Merupakan kelompok masyarakat yang tinggal di Dusun Jipang, Desa/Kecamatan Margomulyo yang terletak di arah barat daya dari kota Bojonegoro, ± 48 Km. Masyarakat Samin dikenal dengan keluguan, kejujuran dan apa adanya, tidak berbuat aneh-aneh dan selalu menaati peraturan. Fasilitas yang ada berupa Balai Budaya yang digunakan untuk pusat kegiatan budaya dan tempat penyimpanan barang bersejarah mereka.

Budaya Wong Samin ini banyak dipelajari oleh turis mancanegara untuk mengetahui lebih banyak tentang keunikan perilaku kehidupan sehari-hari mereka.

Tari Tayub

Tayub merupakan tari pergaulan yang populer bagi masyarakat Bojonegoro dan sekitarnya. Tarian ini biasanya dilakukan oleh pria dengan diiringi gamelan dan tembang Jawa yang dilantunkan oleh waranggono yang syairnya sarat dengan petuah dan ajaran.

Pertunjukan tari ini banyak dipergunakan untuk meramaikan kegiatan hajatan yang banyak dilaksanakan oleh warga Bojonegoro ataupun kegiatan kebudayaan yang lain. Biasanya dalam mengadakan kegiatannya, tarian tayub ini sudah terkoordinir dalam suatu kelompok tertentu dengan nama khas masing-masing.

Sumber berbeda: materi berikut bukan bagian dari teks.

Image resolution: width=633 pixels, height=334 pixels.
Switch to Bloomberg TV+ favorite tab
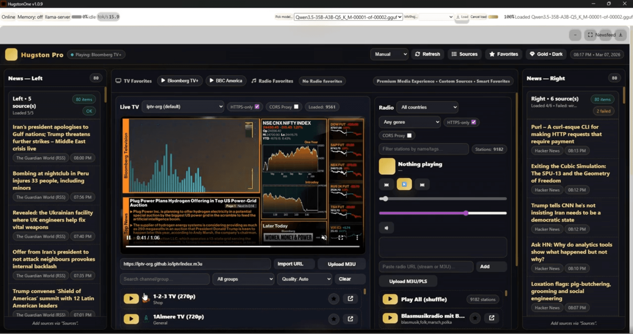pyautogui.click(x=180, y=81)
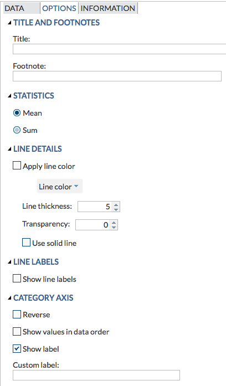226x386 pixels.
Task: Tick the Reverse category axis checkbox
Action: pos(17,315)
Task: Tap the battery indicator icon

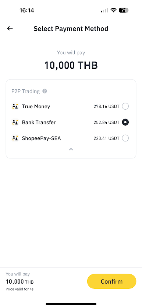Action: [x=124, y=10]
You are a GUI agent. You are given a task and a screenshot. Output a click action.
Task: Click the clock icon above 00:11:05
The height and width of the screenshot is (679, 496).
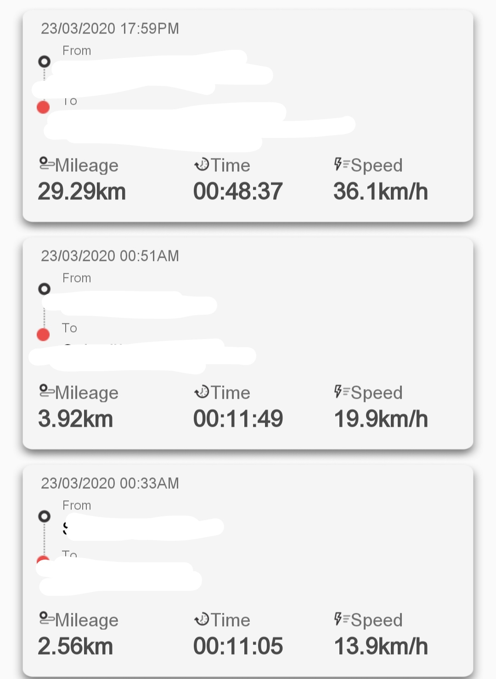pos(202,619)
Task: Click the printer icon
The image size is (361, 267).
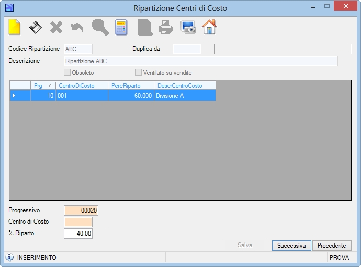Action: point(165,27)
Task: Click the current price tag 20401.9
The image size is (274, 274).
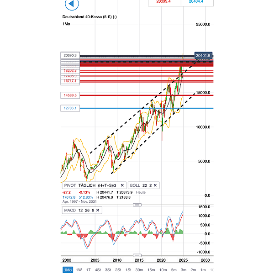Action: click(x=202, y=56)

Biasanya kelompok-kelompok tari tayub ini banyak terdapat di Kecamatan Temayang dan Bubulan yang terletak sekitar 30 Km dari Kecamatan Kota Bojonegoro.

Wayang Thengul

Wayang Thengul adalah kesenian wayang khas Bojonegoro dalam bentuk 3 dimensi dengan diiringi gamelan pelog/slendro.

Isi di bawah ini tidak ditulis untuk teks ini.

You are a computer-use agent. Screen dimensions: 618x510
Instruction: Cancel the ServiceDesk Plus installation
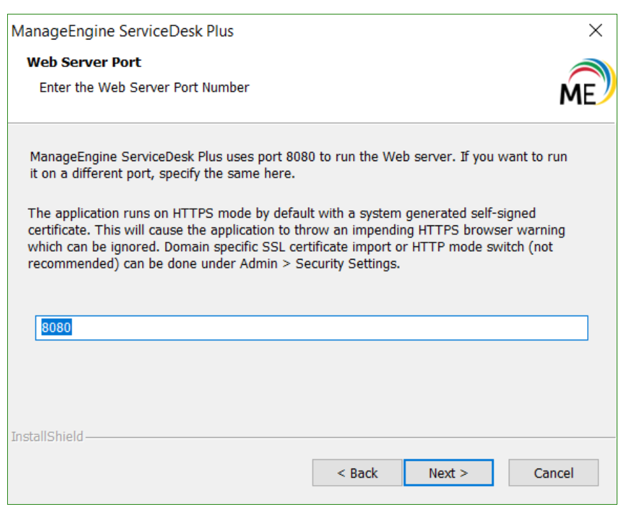[554, 473]
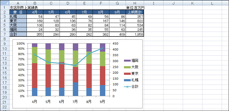
Task: Click the 9月 line data point marker
Action: (x=102, y=48)
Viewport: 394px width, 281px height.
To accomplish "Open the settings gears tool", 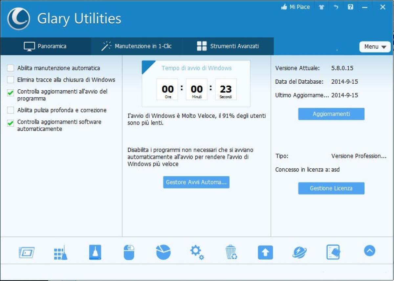I will tap(197, 252).
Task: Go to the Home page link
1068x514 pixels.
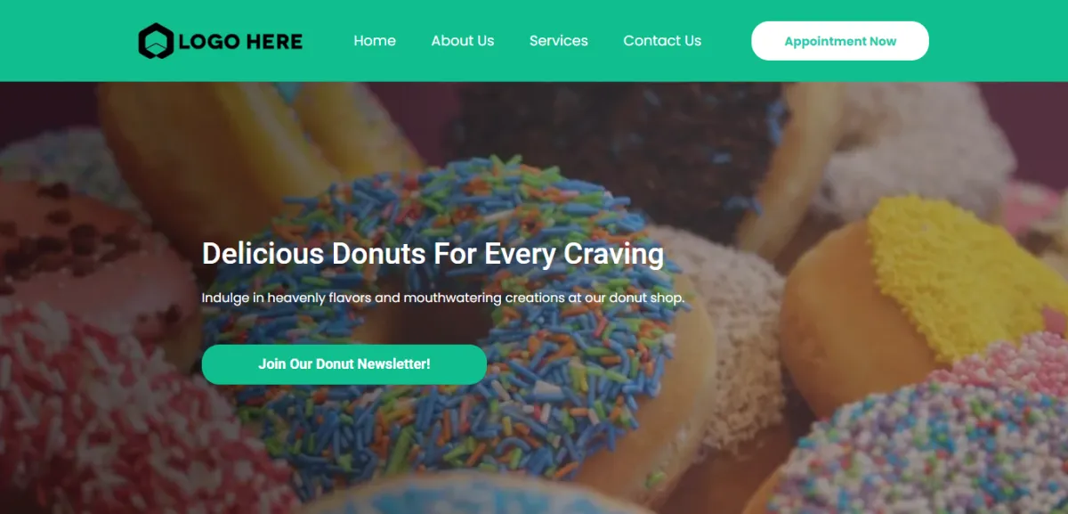Action: (375, 41)
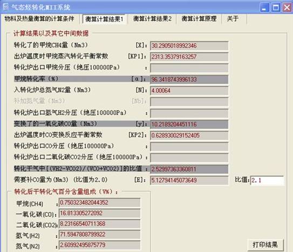
Task: Select the 甲烷转化率 [α] value field
Action: click(x=189, y=80)
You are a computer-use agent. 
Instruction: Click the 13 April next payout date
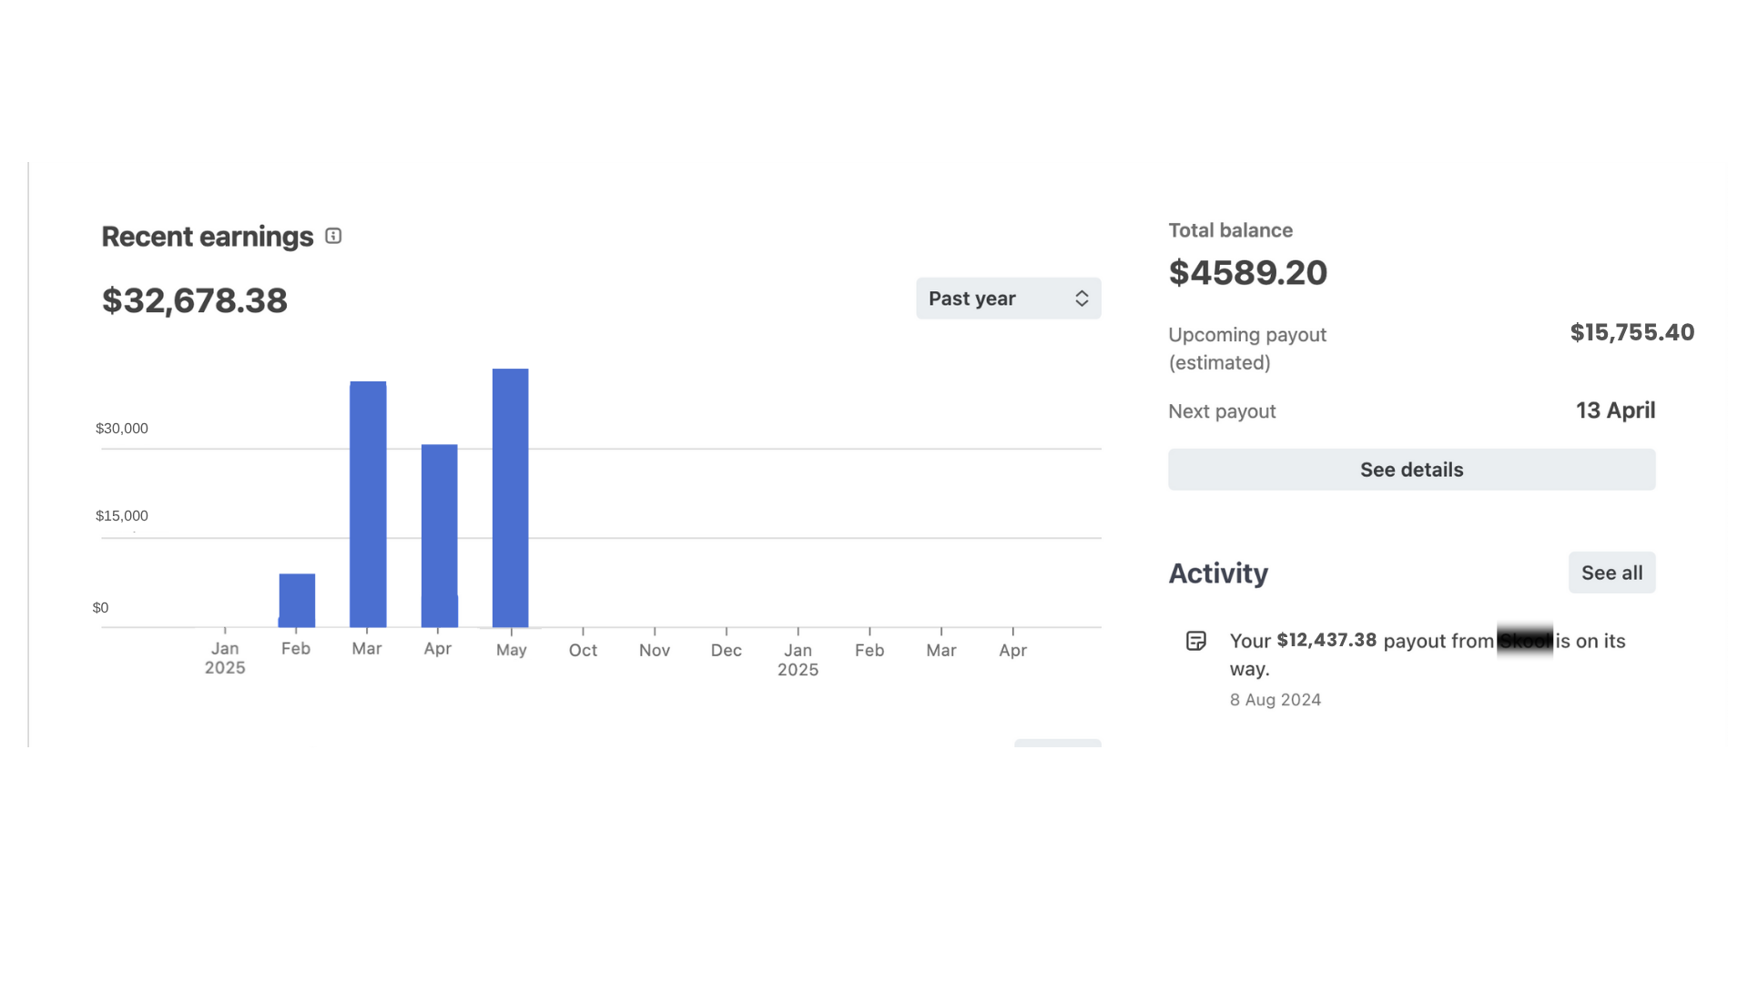coord(1615,410)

Walaupun wayang thengul ini jarang dipertunjukkan lagi, tetapi keberadaannya tetap dilestarikan di Kabupaten Bojonegoro, khususnya di Kecamatan Kanor yang berjarak ± 40 Km dari Kota Bojonegoro. Sedangkan jalan cerita dari wayang thengul ini lebih banyak mengambil cerita menak.